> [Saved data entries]

--------------------------------

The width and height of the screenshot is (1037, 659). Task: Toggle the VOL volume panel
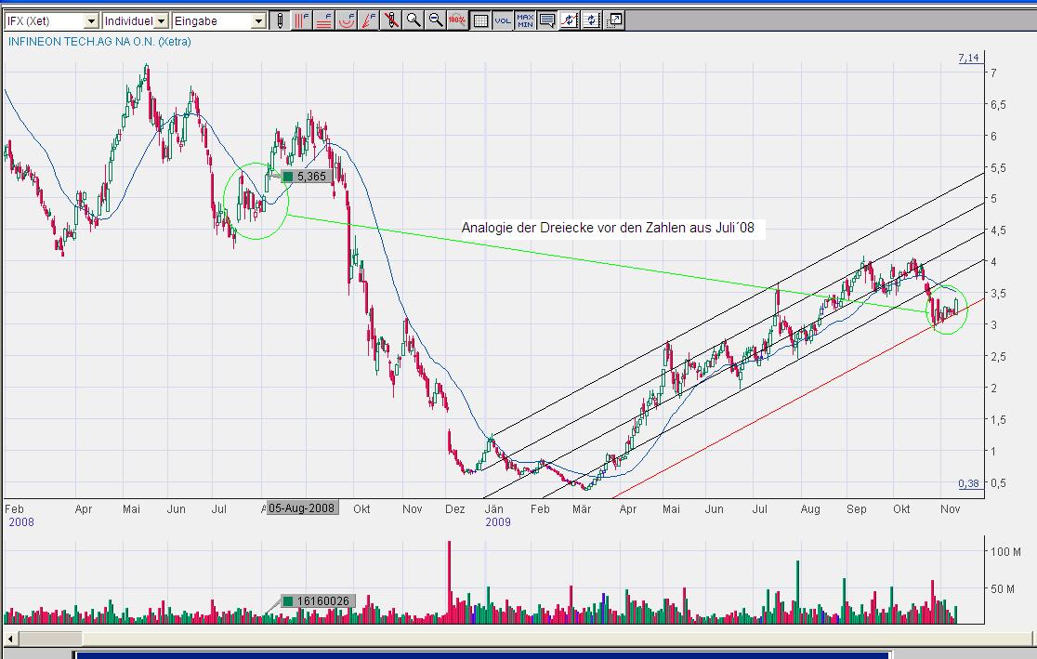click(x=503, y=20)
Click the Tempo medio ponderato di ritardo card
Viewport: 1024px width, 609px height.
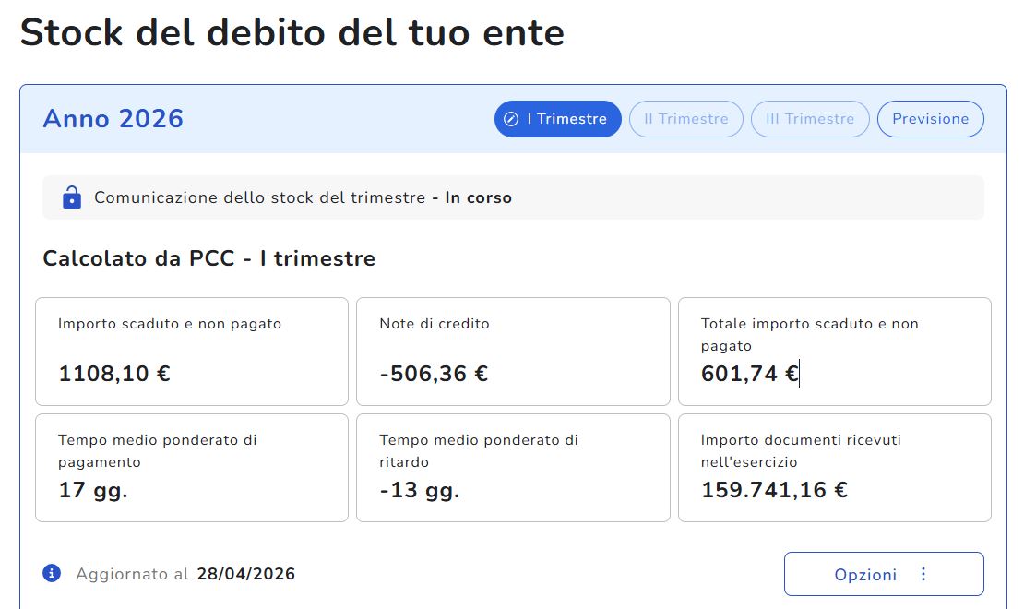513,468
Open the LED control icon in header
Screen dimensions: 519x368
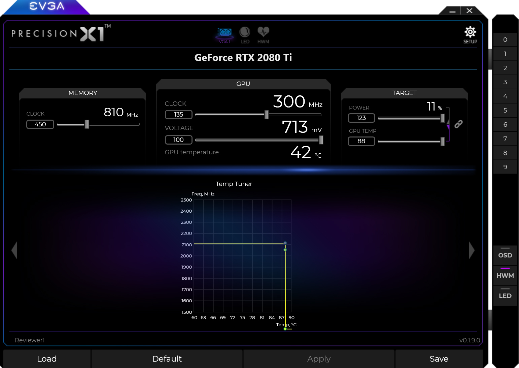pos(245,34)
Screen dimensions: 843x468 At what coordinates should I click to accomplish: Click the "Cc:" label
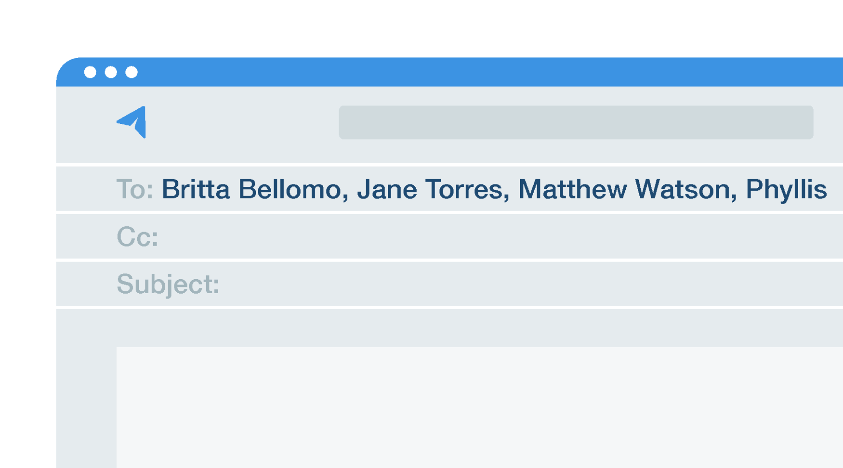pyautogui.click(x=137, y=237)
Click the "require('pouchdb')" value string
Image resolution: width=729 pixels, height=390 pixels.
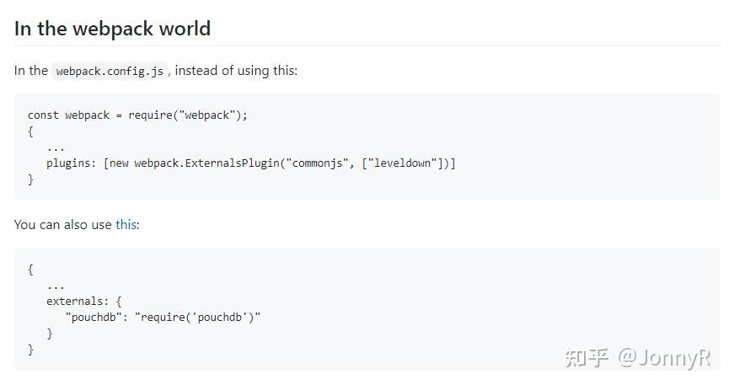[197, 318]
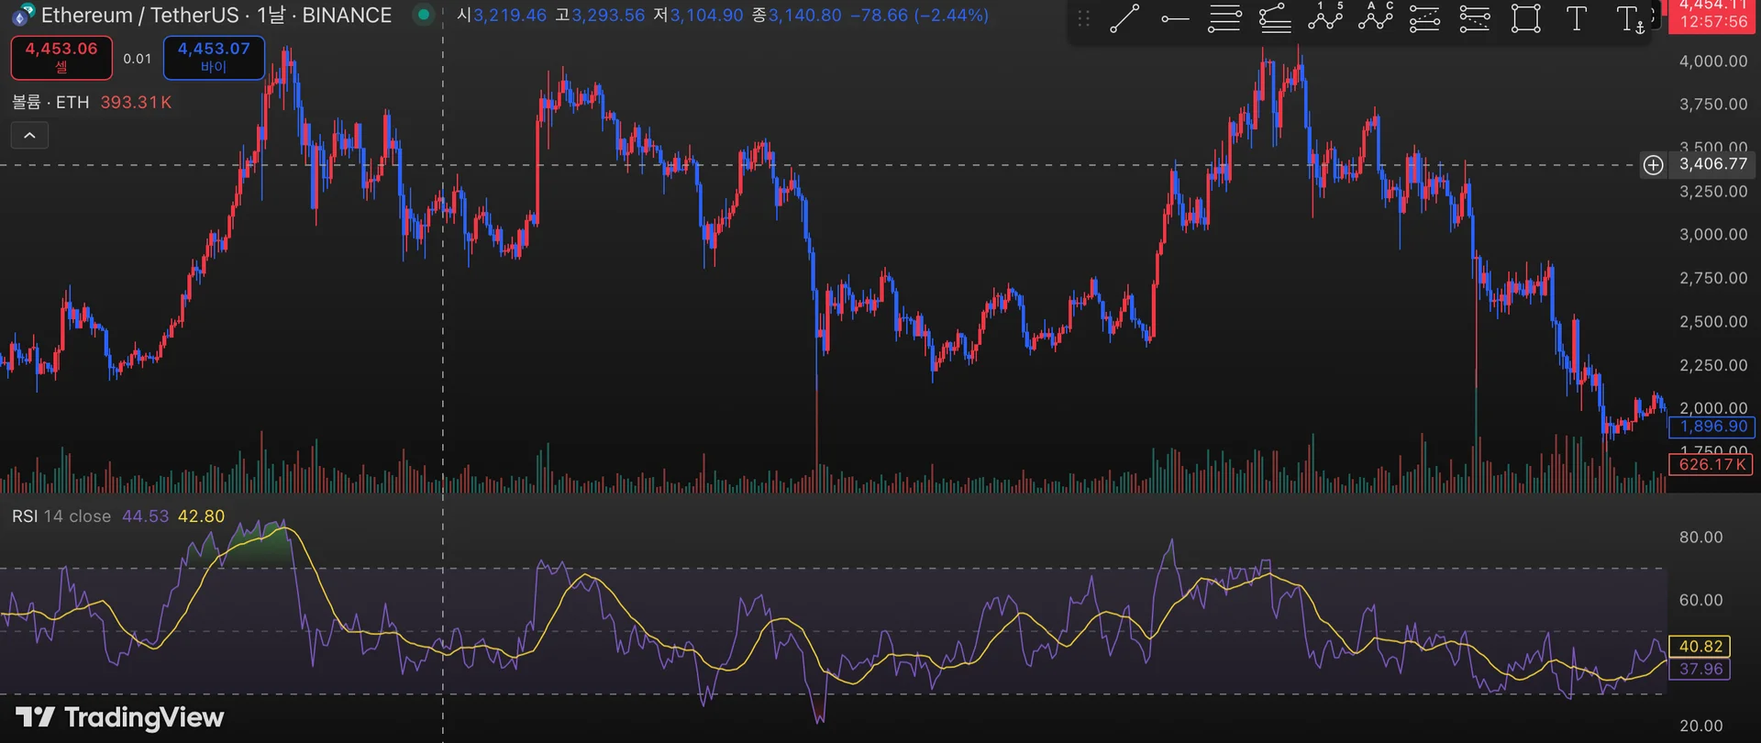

--------------------------------

> [TASK GOAL]
The data must come back word for word, with every picture removed.

> [SOLUTION TO THIS TASK]
The width and height of the screenshot is (1037, 659). Task: Toggle the VOL volume panel
click(x=503, y=20)
Click the Tempo medio ponderato di ritardo card
Viewport: 1024px width, 609px height.
513,468
Open the LED control icon in header
Screen dimensions: 519x368
pos(245,34)
Screen dimensions: 843x468 At what coordinates should I click to accomplish: Click the "Cc:" label
pyautogui.click(x=137, y=237)
Click the "require('pouchdb')" value string
Image resolution: width=729 pixels, height=390 pixels.
[197, 318]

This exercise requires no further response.